Exercise requirements: Reproduce word for word everything in the Excel forum thread below, from "However - I" down to "formatted as text.".

Passage shown:
-----

Formula shown as a formula rather than it's result

T

Tosca

Hi everyone

I have Excel 2003 and a large spreadsheet with many formulae. I had to edit
one of them and, when I did, it displayed the formula in the cell, rather
than the result. I made sure that there were no spaces in the formula, nor
was there a leading apostrophe. None of the other formulae were displayed
in this way.

In an effort to find the cause, I closed the workbook and started a new one.
I typed something into cell A2 then typed the formula <=A2> into D4. It
returned the correct result in D4. I tried the similar experiment with the
big workbook that's causing problems but it didn't calculate the value of A2
and return it to D4. It merely displayed <=A2> in D4. The questions I have
are:

Is the problem related to the fact that there are several formulae in the
workbook or is there a setting that's been applied (somehow) which is
causing newly entered formulae to be displayed, rather than evaluated?

It's bizarre behaviour, and I want it to stop!

Thanks for your time.
 
R

RagDyeR

Since you say that it is only a single formula (cell) that's displaying this
problem, try this:

Select the problem cell, then:

<Ctrl> <Shift> <~>
Then <F2>
Then
<Enter>

What you did was format the cell to General (keyboard shortcut), and then
re-entered it.
--

HTH,

RD
==============================================
Please keep all correspondence within the Group, so all may benefit!
==============================================


Hi everyone

I have Excel 2003 and a large spreadsheet with many formulae. I had to edit
one of them and, when I did, it displayed the formula in the cell, rather
than the result. I made sure that there were no spaces in the formula, nor
was there a leading apostrophe. None of the other formulae were displayed
in this way.

In an effort to find the cause, I closed the workbook and started a new one.
I typed something into cell A2 then typed the formula <=A2> into D4. It
returned the correct result in D4. I tried the similar experiment with the
big workbook that's causing problems but it didn't calculate the value of A2
and return it to D4. It merely displayed <=A2> in D4. The questions I have
are:

Is the problem related to the fact that there are several formulae in the
workbook or is there a setting that's been applied (somehow) which is
causing newly entered formulae to be displayed, rather than evaluated?

It's bizarre behaviour, and I want it to stop!

Thanks for your time.
 
T

Tosca

Perfect!

However - I checked the format of the cell that caused the problem and it
was <Text>. I did as you suggested and, whilst it displays the result
correctly now, the format is still <Text>. What exactly does the series of
keystrokes do?

Thanks
 
S

Sam

Try clicking Format/Cells and changing the formatting [D4] to General. It
sounds like D4 is formatted as text.
 
R

RagDyeR

I don't believe that you're looking at the same cell when you say that the
cell is *still* Text.

-----

Dataset content:
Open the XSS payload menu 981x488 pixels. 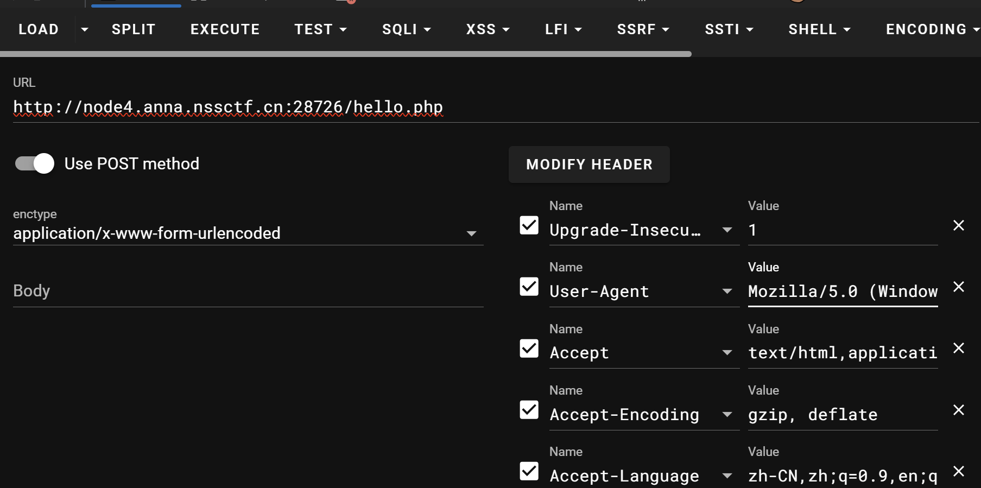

-----

Full output:
However - I checked the format of the cell that caused the problem and it
was <Text>. I did as you suggested and, whilst it displays the result
correctly now, the format is still <Text>. What exactly does the series of
keystrokes do?

Thanks
 
S

Sam

Try clicking Format/Cells and changing the formatting [D4] to General. It
sounds like D4 is formatted as text.